* [Exercise]: Decide whether each statement agrees with the Docker development comment below, answering yes or no and quoting the words from that comment that settle it. (a) The comment proposes changing NODE_PATH so that mounting edx-platform leaves node_modules intact. (b) The comment says the approach would be easier for newer dependencies than for ones already in the openedx-dev container. (c) The comment aims for a plugin-development rebuild of a few minutes.

In theory that would be the best solution, yes. But in practice I'm not sure what's the best way to make this work? AFAIU there will be many commands involved, right? The approach would be simpler for dependencies that are already installed in the openedx-dev container, but more tricky for newer dependencies.

  1. Focus on optimizing the Dockerfile so that the rebuild needed for plugin development is much smaller (a few seconds at most), and keep recommending private.txt for plugin development. It seems like moving the private requirements installation after the static assets build, for development mode at least, would go a long way.

I have a feeling this would require extensive, non-trivial changes in order to work properly...

Change NODE_PATH from /openedx/edx-platform/node_modules to /openedx/node_modules so that mounting edx-platform doesn't obliterate node_modules. This would remove the need to run npm install after mounting a repo.

* [Recorded data]:
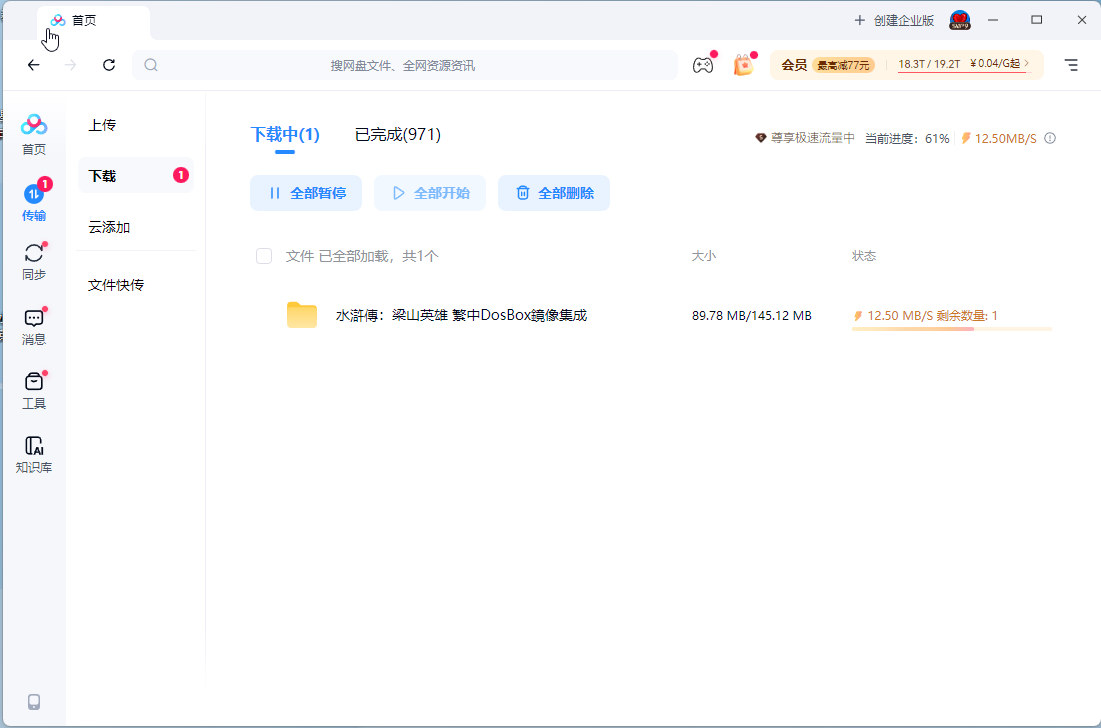
Task: Click the 全部暂停 pause-all button
Action: pos(307,193)
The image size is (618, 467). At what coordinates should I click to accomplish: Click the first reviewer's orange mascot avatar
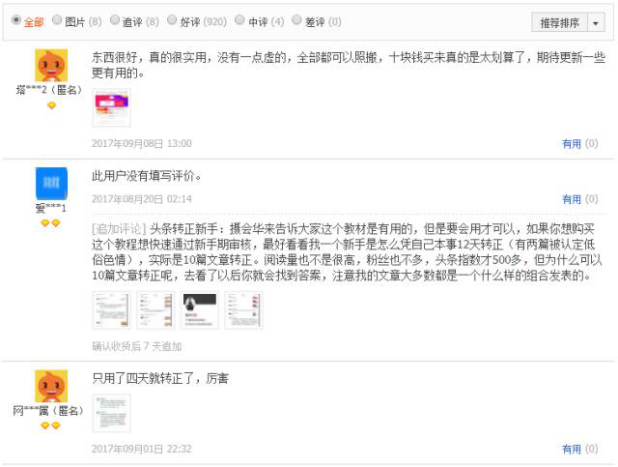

* [Correct response]:
(a) Yes: "Change NODE_PATH from /openedx/edx-platform/node_modules to /openedx/node_modules so that mounting edx-platform doesn't obliterate node_modules."
(b) No: "The approach would be simpler for dependencies that are already installed in the openedx-dev container, but more tricky for newer dependencies."
(c) No: "(a few seconds at most)"